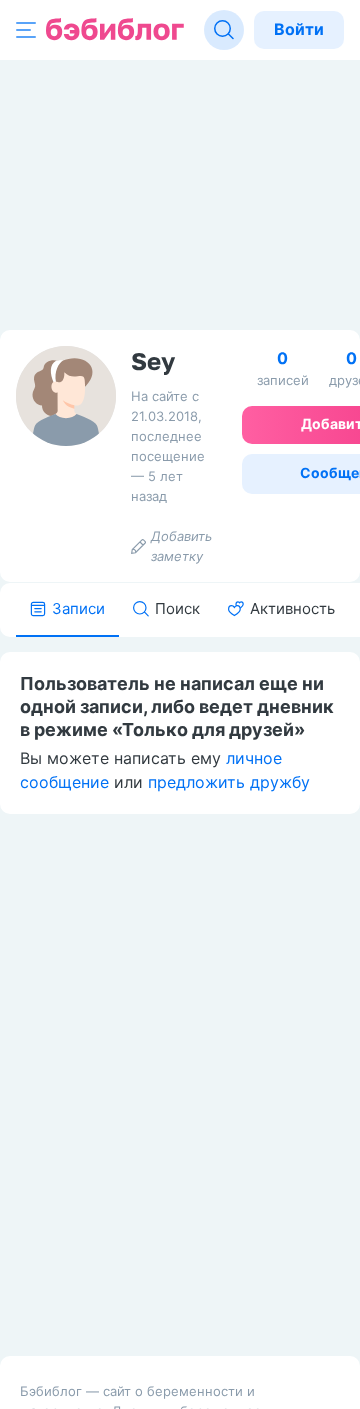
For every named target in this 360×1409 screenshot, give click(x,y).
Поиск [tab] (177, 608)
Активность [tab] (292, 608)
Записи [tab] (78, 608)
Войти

######

• What to produce
Return the listing above word for word, with the pictures removed.

• Your response
For every named target in this 360×1409 screenshot, give click(x,y).
Поиск [tab] (177, 608)
Активность [tab] (292, 608)
Записи [tab] (78, 608)
Войти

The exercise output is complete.